The Stibiconite Group of minerals includes some very rare species as members. Its namesake, stibiconite, is the most common mineral of the group and is far from being considered common. Although the common structure of this group is isometric, a symmetry system that has produced minerals that are prolific in large well formed crystals, this particular group of isometric minerals do not. Typical crystal habits include masses, crusts and pseudomorphs. There is some doubt as to the placement of these minerals in the isometric system.
Members of the group have the general formula M1 - 2X2O6(O, OH, F). The M can be any of several large metal ions with a positive 2 or 3 charge. The M ions can be lead, calcium, potassium, silver, bismuth, sodium, manganese, iron, copper and/or antimony. The X represents smaller ions such as iron (+3), antimony (+5) and/or titanium (+4). When the formula has two M's instead of one, then the M has a positive two (+2) charge. The combined positive four charge instead of a single positive three charge needs to be balanced.

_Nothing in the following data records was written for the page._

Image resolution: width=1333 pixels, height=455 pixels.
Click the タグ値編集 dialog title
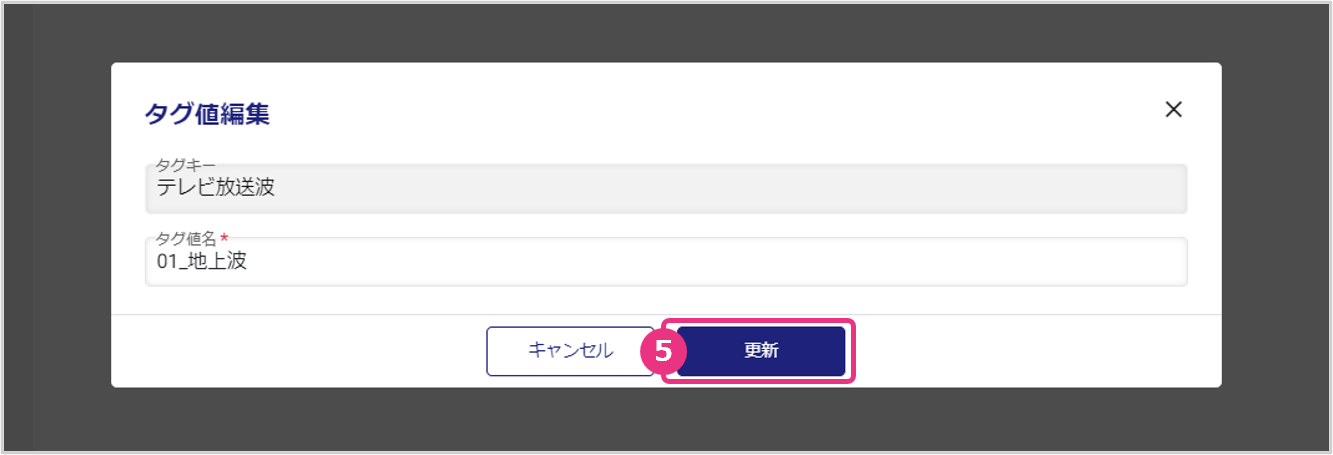pyautogui.click(x=207, y=114)
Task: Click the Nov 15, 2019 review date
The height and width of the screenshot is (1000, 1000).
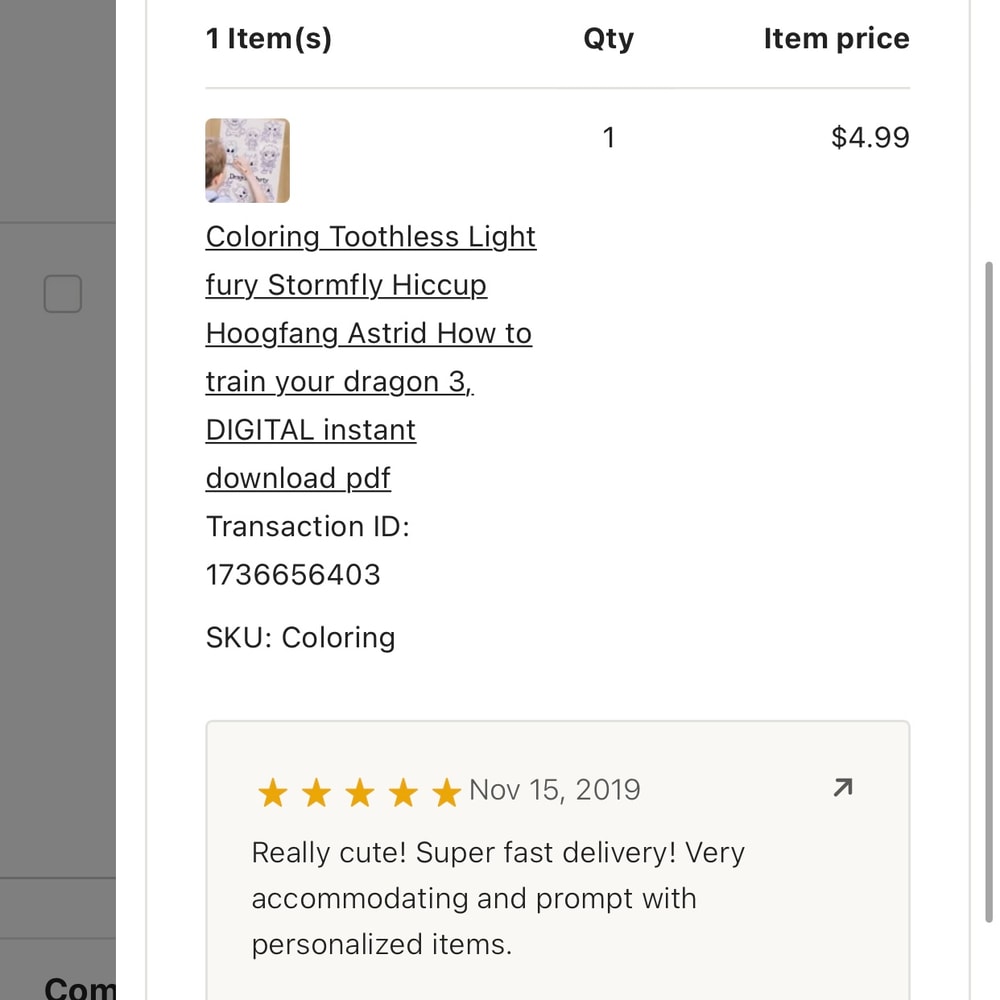Action: click(x=555, y=790)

It is balanced by the hydroxides or fluorines being replaced by an oxygen giving an extra negative charge. A similar balancing act must take place with the differently charged ions in the X position.
Although crystals are rare, the pseudomorphs produced by these minerals are sometimes astounding. A pseudomorph is an atom by atom replacement of one mineral's chemistry to form another completely different mineral. The process leaves the crystal shape of the replaced mineral intact. Pseudomorph means false (pseudo) shape (morph).